The many functional partnerships and interactions that occur between proteins are at the core of cellular processing and their systematic characterization helps to provide context in molecular systems biology. However, known and predicted interactions are scattered over multiple resources, and the available data exhibit notable differences in terms of quality and completeness. The STRING tool aims to provide a critical assessment and integration of protein–protein interactions, including direct (physical) as well as indirect (functional) associations. The new version 10.0 of STRING covers more than 2000 organisms, which has necessitated novel, scalable algorithms for transferring interaction information between organisms. For this purpose, hierarchical and self-consistent orthology annotations has been discovered for all interacting proteins, grouping the proteins into families at many levels of phylogenetic resolution. Further improvements in version 10.0 include a completely redesigned prediction pipeline for inferring protein–protein associations from co-expression data, an API interface for the R computing environment and improved statistical analysis for enrichment tests in user-provided networks.
The basic interaction unit in STRING is the functional association, such as a specific and productive functional relationship between two proteins, likely contributing to a common biological purpose. Interactions are derived from multiple sources:
known experimental interactions are imported from primary databases
pathway knowledge is parsed from manually curated databases
automated text-mining is applied to uncover statistical and/or semantic links between proteins, based on Medline abstracts and a large collection of full-text articles
interactions are predicted de novo by a number of algorithms using genomic information as well as by co-expression analysis
interactions that are observed in one organism are systematically transferred to other organisms, via pre-computed orthology relations
STRING centers on protein-coding gene loci alternative splice isoforms or post-translationally modified forms are not resolved, but are instead collapsed at the level of the gene locus. All sources of interaction evidence are benchmarked and calibrated against previous knowledge, using the high-level functional groupings provided by the manually curated Kyoto Encyclopedia of Genes and Genomes (KEGG) pathway maps.
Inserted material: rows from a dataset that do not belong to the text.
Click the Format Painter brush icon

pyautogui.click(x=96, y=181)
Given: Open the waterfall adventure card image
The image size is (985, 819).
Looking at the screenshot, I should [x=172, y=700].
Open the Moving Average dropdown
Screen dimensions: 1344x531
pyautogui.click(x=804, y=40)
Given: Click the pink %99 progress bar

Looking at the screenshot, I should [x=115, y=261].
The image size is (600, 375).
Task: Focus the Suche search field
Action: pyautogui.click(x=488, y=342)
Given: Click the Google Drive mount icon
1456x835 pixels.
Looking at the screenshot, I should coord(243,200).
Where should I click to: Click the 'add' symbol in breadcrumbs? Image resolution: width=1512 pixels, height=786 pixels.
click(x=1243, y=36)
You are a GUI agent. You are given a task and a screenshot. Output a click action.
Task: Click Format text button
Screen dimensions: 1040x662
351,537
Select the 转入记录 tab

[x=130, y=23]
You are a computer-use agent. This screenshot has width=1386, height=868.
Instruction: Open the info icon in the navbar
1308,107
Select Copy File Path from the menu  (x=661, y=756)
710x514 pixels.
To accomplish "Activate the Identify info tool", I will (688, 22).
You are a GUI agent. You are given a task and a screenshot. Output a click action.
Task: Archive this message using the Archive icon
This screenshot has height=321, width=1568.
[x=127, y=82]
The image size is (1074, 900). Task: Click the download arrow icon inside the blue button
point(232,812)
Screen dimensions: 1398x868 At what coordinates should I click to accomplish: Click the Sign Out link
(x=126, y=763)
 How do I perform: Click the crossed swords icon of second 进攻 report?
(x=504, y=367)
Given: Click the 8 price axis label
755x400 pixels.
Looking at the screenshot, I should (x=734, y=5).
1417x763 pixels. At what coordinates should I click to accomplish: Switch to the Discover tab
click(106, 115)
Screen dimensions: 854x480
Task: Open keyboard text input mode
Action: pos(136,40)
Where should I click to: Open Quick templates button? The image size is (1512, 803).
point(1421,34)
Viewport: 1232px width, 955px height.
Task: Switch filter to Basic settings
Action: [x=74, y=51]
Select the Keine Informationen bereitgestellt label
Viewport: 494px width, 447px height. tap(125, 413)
The STRING database contains information from numerous sources, including experimental data, computational prediction methods and public text collections. It is freely accessible and it is regularly updated. The resource also serves to highlight functional enrichments in user-provided lists of proteins, using a number of functional classification systems..
Protein–protein interaction networks are an important ingredient for the system-level understanding of cellular processes. Such networks can be used for filtering and assessing functional genomics data and for providing an intuitive platform for annotating structural, functional and evolutionary properties of proteins. Exploring the predicted interaction networks can suggest new directions for future experimental research and provide cross-species predictions for efficient interaction mapping.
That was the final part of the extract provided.